As it appears in Loosestrife, “Power” is a poem that begins with commentary on dwarves (or “dwarfs” in Dunn’s speaker’s account. Starting with “drawf-throwing contests” in line 1, he notes some of the ways in which these small bodies are abused, exchanged, and laughed at by the “we” he describes in “big, proper bodies.” The content of the stanza seems sympathetic in the abstract, but the tone in the poem is something less so: it’s inescapably amused, because the speaker is among the “we” that laughs at “dwarf-jokes.” So too is he among a “we” that laughs at another kind of non-normative body, the ones so obese “you have to cut away whole sides of their homes / to get them to the morgue.” The speaker half-admits to the despicable nature of laughing at these bodies: he says, half-chastising his imagined community of laughing people, “Don’t we snicker, even as the paramedics work.” 

The next stanza brings together the first two objects of mockery in a single figure, “a fat dwarf,” whose “small political base” sends this imaginary group of laughers into greater fits. In the final stanza, he brings that community into a more concrete existence, placing himself at “the spirited dinner table” of witty friends; one of their number, Roberta, exhorts her laughing friends to join her in a collective mea culpa: “Let’s apologize to all of them,” she says. But of course, in what seems to be the general argument of the poem, the people laughing at the table are beyond contrition: although their “big, proper bodies” are just the right size, they are prone to exuberant laughter at others’ expense.
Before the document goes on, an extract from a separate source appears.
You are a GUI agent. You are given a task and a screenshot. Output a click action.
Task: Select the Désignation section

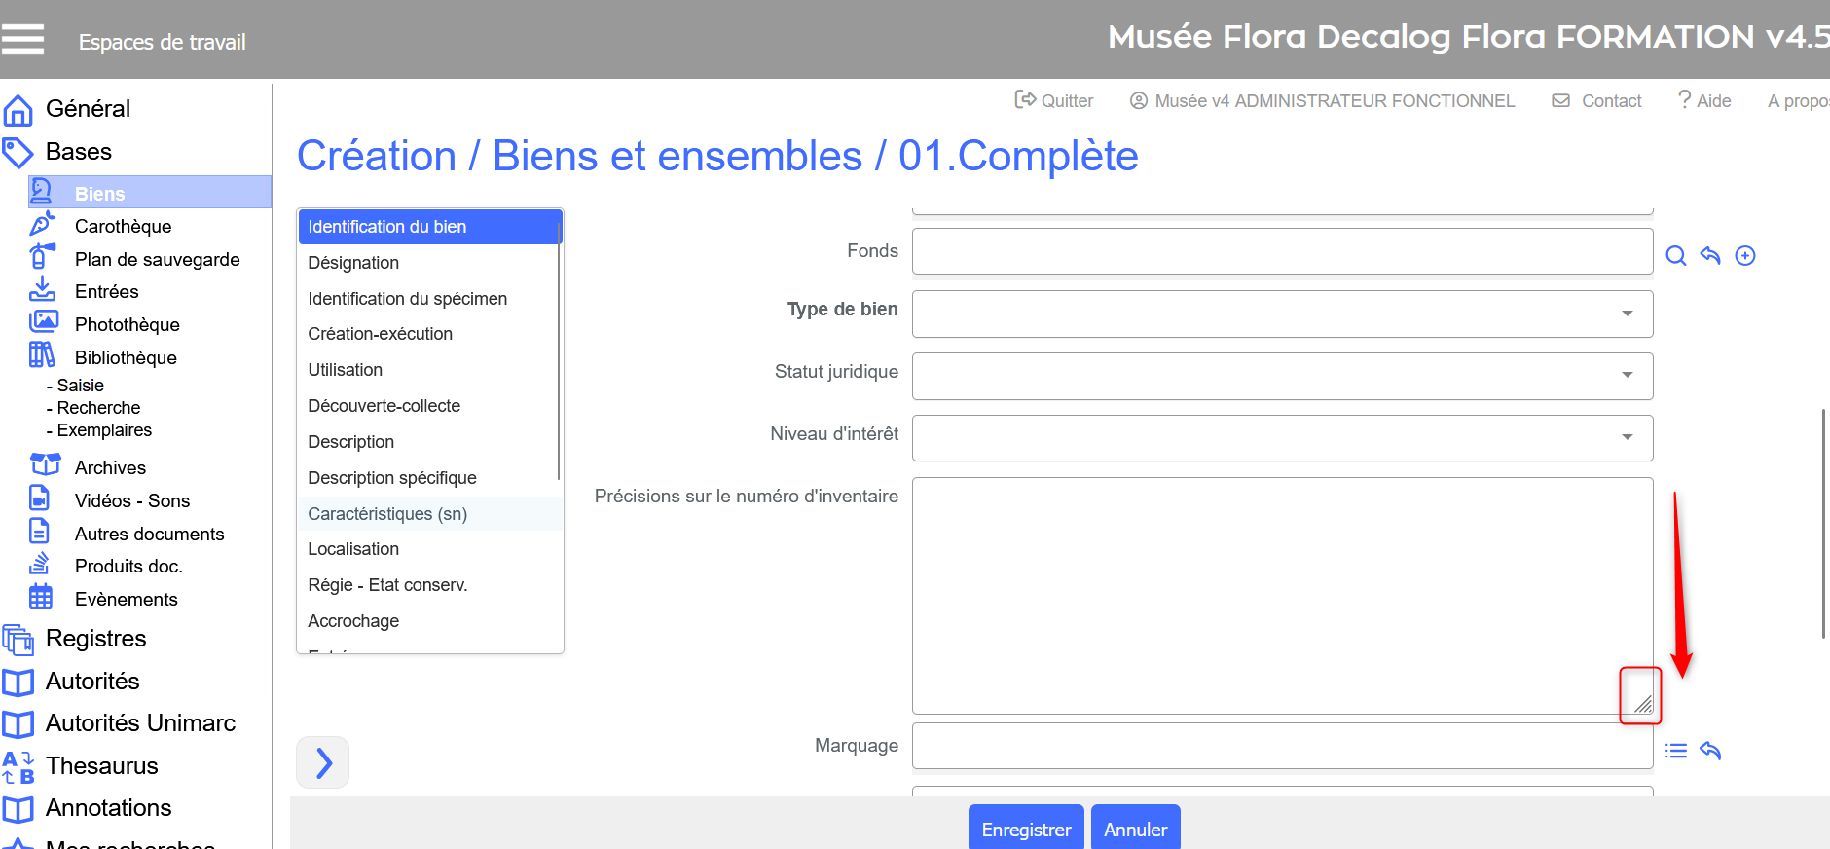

Roberta’s call to humility just makes them laugh more: “by then,” the speaker admits, “we could hardly contain ourselves.” This kind of aberrant growth is metaphorical and is, I think, a hint at the significance of the title: the ones who can snicker are the powerful precisely because they have the freedom to grow larger in this figurative way. They are not physically large like “people so far they can’t scratch their toes,” nor the apparently hysterical mix of large and small like “a fat dwarf,” but in their scorn for others they are capacious and can not be stopped. 

Much of the first half of the poem would be published as it appears in the draft, and Dunn appears to have made very few major revisions. But there are some phrases scratched out on the yellow page that are nonetheless intriguing and invite us to ponder the poem as it might have been.

"Voter Turnout"

"Voter Turn-out," at the bottom right of the page.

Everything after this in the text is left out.